*** SUPPLIED RECORDS ***

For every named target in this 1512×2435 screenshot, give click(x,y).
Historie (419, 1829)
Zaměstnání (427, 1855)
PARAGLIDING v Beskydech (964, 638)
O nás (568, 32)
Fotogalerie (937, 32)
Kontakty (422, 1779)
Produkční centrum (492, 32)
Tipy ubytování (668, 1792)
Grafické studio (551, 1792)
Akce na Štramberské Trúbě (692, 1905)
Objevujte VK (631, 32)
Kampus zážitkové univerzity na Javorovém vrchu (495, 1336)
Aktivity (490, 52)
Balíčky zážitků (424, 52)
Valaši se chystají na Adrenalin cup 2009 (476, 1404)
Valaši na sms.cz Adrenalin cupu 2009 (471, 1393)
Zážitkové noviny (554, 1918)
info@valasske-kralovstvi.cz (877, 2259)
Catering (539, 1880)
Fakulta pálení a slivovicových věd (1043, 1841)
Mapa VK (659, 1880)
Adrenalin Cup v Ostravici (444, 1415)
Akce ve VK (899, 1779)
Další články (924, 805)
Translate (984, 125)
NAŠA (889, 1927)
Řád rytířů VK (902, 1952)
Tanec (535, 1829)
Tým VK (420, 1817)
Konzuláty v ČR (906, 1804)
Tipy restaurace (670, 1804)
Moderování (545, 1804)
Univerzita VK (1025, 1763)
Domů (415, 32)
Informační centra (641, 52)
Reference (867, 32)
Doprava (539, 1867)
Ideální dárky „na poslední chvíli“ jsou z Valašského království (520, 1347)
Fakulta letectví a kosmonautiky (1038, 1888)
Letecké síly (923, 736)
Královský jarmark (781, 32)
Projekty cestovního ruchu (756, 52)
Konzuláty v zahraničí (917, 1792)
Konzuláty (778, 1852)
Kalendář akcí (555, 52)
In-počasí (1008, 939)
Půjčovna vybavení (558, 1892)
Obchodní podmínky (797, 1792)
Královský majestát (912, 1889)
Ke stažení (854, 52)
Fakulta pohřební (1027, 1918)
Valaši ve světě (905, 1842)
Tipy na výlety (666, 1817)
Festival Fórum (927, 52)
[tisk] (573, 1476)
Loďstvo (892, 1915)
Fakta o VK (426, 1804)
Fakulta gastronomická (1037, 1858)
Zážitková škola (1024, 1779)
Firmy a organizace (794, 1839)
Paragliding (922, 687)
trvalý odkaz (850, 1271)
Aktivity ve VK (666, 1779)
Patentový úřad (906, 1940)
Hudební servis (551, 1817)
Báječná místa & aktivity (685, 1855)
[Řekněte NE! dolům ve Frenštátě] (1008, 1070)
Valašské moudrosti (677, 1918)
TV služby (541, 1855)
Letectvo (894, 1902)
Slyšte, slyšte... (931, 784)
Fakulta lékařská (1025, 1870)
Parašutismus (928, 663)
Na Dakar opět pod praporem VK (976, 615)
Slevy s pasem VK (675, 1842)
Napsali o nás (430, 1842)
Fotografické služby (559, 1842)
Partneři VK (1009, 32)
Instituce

*** End of SUPPLIED RECORDS ***

▶ _WHAT NEEDS TO BE DONE_: Search the data for the string "Královský" and copy every line where it appears.

▶ _TASK RESPONSE_:
Královský jarmark (781, 32)
Královský majestát (912, 1889)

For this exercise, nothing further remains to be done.